CIT Group Inc. failure to secure a second government bailout has prompted renewed bankruptcy fears. The New York based lender who traditionally looked to institutional investors for capital is coming under increased scrutiny from retail investors for its offering of corporate notes marketed under the name, “InterNotes.”
Some have wondered what a company that traditionally looked to institutional investors for capital was doing looking to retail investors for capital. The reality is, CIT Group needed capital badly, and the institutional investors that customarily were the source of CIT’s business were wary of the U.S. lender. While under CEO Jeffrey Peek, CIT went from a profitable entity to one that has seen nine quarters of consecutive loss totaling more than $3 billion.
Unfortunately for investors, third party broker-dealers were given the task of selling the CIT-backed debt, InterNotes. Trusting investors, not knowing what many institutional investors had known for quite some time, were sold this debt by their brokers while CIT was already heading for trouble. When the troubles facing CIT became more public, InterNote investors looking to sell were faced, and continue to face, difficulty in find buyers and negative returns when they do.

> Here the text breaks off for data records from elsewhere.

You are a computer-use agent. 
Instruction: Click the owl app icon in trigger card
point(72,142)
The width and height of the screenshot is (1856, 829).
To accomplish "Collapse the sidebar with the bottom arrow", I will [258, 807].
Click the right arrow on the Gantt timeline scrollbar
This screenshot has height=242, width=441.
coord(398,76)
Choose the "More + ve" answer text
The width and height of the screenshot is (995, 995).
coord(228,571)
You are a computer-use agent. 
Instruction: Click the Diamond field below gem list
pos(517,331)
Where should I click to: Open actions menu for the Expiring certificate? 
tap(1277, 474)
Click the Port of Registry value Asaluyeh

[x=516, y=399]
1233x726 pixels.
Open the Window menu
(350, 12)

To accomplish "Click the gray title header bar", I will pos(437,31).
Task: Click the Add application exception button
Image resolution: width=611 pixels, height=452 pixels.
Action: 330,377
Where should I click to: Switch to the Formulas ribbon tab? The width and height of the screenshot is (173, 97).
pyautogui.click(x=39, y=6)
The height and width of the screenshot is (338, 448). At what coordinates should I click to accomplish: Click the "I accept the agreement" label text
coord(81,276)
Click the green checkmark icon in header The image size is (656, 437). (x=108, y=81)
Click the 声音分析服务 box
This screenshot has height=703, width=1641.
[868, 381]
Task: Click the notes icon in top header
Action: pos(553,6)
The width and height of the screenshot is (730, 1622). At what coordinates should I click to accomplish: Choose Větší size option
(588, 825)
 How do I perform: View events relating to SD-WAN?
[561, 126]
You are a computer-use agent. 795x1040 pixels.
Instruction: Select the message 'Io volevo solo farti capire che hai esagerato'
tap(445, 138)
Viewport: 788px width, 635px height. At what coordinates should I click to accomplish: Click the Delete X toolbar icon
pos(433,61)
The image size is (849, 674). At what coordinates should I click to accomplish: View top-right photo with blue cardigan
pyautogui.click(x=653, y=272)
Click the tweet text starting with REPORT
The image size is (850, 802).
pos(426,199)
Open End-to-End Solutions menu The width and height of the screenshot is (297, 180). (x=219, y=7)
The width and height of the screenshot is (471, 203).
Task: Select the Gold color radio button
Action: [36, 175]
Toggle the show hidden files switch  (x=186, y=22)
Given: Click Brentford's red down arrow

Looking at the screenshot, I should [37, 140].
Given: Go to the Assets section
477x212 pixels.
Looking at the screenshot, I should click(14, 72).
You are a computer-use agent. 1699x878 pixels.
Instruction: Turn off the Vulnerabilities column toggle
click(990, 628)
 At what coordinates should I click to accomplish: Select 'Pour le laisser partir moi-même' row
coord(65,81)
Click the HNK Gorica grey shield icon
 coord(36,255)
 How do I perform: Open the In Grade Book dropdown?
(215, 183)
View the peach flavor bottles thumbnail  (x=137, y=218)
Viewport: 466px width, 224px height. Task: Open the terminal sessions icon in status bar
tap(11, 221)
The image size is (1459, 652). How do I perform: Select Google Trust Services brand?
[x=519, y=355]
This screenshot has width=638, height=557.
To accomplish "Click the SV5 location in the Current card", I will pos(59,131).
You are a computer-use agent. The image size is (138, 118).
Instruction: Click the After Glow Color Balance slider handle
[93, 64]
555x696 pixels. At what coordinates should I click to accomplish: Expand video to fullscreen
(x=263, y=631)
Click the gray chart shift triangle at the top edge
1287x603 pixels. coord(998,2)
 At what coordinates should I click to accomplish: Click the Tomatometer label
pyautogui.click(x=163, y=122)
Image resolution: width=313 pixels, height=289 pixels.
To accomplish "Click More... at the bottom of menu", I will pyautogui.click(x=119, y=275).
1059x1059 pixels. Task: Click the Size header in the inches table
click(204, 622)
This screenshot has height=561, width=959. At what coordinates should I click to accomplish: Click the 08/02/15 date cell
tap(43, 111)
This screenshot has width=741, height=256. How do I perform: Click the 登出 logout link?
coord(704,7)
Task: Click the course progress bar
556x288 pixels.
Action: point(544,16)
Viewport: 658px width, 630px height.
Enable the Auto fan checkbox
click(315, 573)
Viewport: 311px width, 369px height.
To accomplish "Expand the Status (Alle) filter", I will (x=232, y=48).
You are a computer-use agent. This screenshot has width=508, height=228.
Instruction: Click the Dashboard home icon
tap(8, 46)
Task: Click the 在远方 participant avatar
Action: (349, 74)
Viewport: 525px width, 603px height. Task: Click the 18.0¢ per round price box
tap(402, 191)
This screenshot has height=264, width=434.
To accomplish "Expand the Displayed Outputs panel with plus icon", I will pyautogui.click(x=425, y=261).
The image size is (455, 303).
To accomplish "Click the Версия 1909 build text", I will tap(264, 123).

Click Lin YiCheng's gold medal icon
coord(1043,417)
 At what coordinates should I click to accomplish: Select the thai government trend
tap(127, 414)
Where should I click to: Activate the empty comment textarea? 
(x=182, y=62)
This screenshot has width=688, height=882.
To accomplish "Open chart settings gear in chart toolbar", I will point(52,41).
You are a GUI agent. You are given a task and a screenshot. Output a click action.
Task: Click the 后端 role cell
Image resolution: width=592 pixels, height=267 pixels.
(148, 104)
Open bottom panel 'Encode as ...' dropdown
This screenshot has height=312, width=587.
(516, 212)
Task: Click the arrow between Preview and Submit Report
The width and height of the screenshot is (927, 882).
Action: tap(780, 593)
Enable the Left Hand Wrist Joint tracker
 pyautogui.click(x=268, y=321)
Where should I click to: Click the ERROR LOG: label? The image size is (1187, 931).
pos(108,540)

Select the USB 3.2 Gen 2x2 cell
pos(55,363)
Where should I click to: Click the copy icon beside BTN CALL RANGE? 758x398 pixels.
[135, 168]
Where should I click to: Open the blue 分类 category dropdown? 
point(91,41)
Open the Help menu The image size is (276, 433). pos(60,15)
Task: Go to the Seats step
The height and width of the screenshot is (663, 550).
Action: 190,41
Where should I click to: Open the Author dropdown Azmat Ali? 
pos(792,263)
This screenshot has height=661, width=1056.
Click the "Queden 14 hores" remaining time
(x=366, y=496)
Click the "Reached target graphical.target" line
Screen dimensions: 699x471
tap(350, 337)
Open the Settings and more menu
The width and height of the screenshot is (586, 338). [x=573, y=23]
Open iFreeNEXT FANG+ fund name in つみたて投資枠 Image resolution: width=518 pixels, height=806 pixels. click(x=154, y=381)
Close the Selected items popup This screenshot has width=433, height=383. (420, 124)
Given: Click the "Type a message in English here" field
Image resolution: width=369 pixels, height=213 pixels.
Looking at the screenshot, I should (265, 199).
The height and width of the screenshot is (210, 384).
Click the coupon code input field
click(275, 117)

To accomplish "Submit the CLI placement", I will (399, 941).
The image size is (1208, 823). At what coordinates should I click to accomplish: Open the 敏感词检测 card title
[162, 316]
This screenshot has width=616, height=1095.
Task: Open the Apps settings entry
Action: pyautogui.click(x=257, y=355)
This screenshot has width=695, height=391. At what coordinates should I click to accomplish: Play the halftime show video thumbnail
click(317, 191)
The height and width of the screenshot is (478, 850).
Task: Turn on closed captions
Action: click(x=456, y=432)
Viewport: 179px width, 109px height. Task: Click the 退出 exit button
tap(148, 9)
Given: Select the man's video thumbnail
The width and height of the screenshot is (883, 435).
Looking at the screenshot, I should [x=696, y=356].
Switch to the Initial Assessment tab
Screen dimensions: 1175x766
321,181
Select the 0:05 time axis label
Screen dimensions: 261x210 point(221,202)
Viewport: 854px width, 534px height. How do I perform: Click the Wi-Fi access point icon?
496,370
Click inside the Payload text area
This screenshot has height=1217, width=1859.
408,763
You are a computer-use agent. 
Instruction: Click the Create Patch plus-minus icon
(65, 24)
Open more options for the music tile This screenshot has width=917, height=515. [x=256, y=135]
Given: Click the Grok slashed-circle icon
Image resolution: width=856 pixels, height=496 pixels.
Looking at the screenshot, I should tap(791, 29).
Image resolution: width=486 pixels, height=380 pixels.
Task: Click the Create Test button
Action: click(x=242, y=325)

Though the U.S. lender was able to secure $2.3 billion in TARP funds in the last weeks of President Bush’s administration, it has still failed to emerge from the red. With the recent failure of the company to gain additional taxpayer funds from the government, many are certain that bankruptcy protection is in the foreseeable future. Though small and medium-sized businesses could loss a longtime lender if such an action took place, the damage to InterNote holders has already been done.